Your goal
Among the records below, find the line that has "You are a computer-use"; from there, give the lines again exactly, and stop after the line that has "Instruction: Click the".
══ Records to use
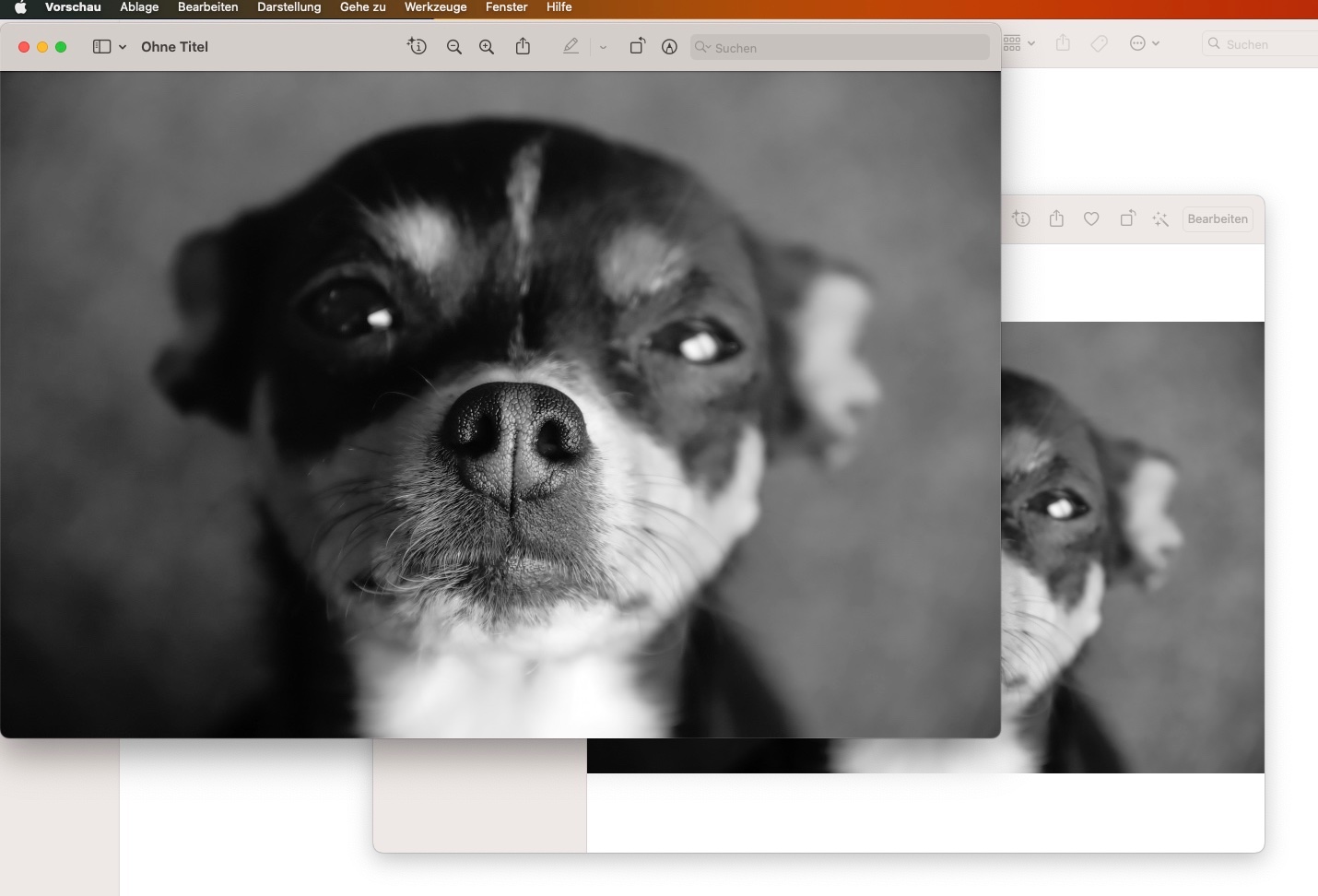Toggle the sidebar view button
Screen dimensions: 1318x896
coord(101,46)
════
══ Records to use
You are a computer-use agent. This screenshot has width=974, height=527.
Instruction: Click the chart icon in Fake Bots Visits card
════
Response area
You are a computer-use agent. This screenshot has width=974, height=527.
Instruction: Click the chart icon in Fake Bots Visits card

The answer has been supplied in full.